If we think of this poem in relation to the episode of Homeland, with which it shares a title, I think that perhaps this poem rings true in looking at the relationship dynamic between Saul and Majid. Both of these men have been at the intelligence/political game for quite some time and each of them seems to understand that there is a fruitlessness to the “back and forth” that occurs between warring entities. The following exchange between these men seems to suggest as much:
SAUL: Well, we’re both old men, there is no disputing that.
MAJID: We are.
SAUL: It’s the curse of old men to realize that, in the end, we control nothing. So we lash out. Buenos Aires, Berlin, Bergen. These are small acts, Majid. Unworthy of you.
MAJID: You left something out. The bombing of the CIA. Nothing small about that. Nothing unworthy.
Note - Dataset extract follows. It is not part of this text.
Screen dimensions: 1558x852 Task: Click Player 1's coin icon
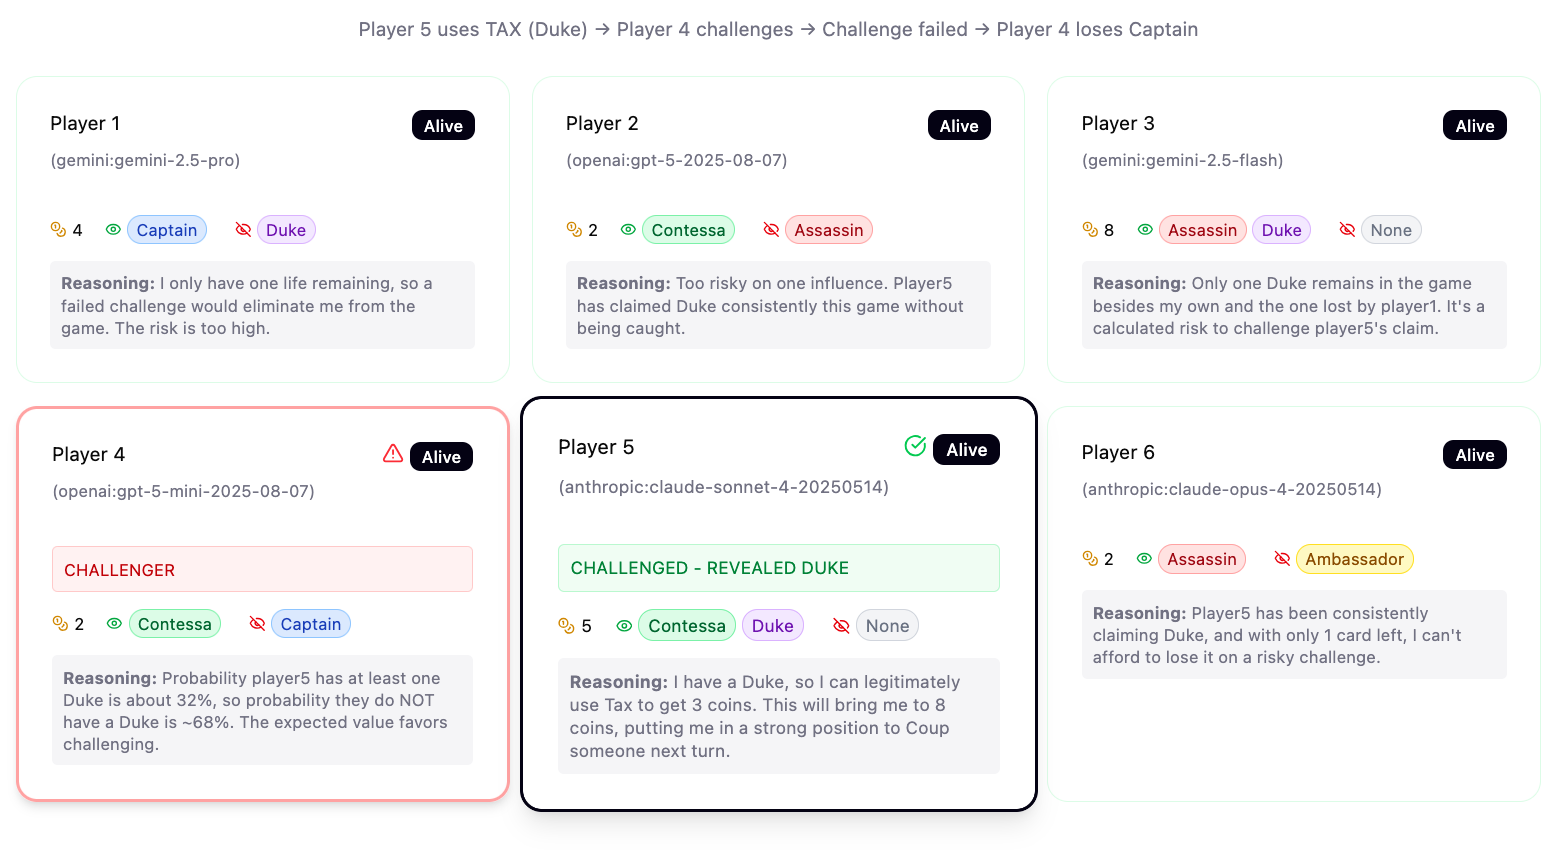coord(58,230)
SAUL: Well, I wanted to talk about that, too.
MAJID: I’m sure you do.
SAUL: Because when that bomb went off, killing all those people, many of them my friends, my first thought was not revenge. It was, “something has to change.” You hit us, we hit you. It’s always the same.
MAJID: And how does my going back as your spy change any of that?
SAUL: For years, we toiled in back rooms, you and I. We toiled while shallower men held the stage, waiting for our time to come, gradually understanding it never would. Now it has, unexpectedly.
These old men have also seemed to lose themselves in their own interpretations of history, but unlike our narrator in the poem, these old men have been offered a chance to redeem their power instead of allowing the wind to, as happens in the poem, be “driven by the Trades/ To a sleepy corner.”
The next episode, “A Red Wheel Barrow” is a reference to William Carols Williams’ poem, “The Red Wheelbarrow.” Carrie even references the poem directly within the episode in a coded batch of texts. A restricted number writes to her, “So much depends upon…” to which she replies, “A red wheel barrow.” Although at this point, I think that, within the story space, this is just a coding tactic, I think that this poem can be understood within a larger context as it relates to what is going on in the show. The poem is frustratingly short and devoid of any punctuation, but this strangely suits this show. Every plot that is devised in this show is dependent on some (seemingly) small thing, without which, a plan can be doomed. For example, the CIA depended on Fara’s information on Majid to secure his compliance in Saul’s plan for Iran. The lack of punctuation in the poem can be understood in relation to the seeming lack of operational protocol for the characters within the show. Much of what these characters do is dependent on their own creativity and thinking “on their feet.” Williams’ poem has some general consistency in form (in relation to its own structure), but the rules that typically guide language (i.e. punctuation) are not present to inform the reader. The reader of the poem is implicated in the process of deriving meaning in an unclear environment, much like is expected of the intelligence officers in the show.
Even beyond these poems themselves, perhaps the modernist tradition from which these poems emerge can be understood to have meaning in relation to Homeland. Modernism is often associated with/derived from artists dealing with or working through the horrors of WWI, but more importantly in this context, it is often associated with looking at a new way toward progress via intellectual and innovative means. This idea is certainly present in the plan that Saul has derived in the hope that he can use Majid to help improve relations between the East and West, and more generally, in the collection and use of intelligence as a means to move the world forward.
All in all, I applaud the writers of Homeland for a smart and interesting use of literary references.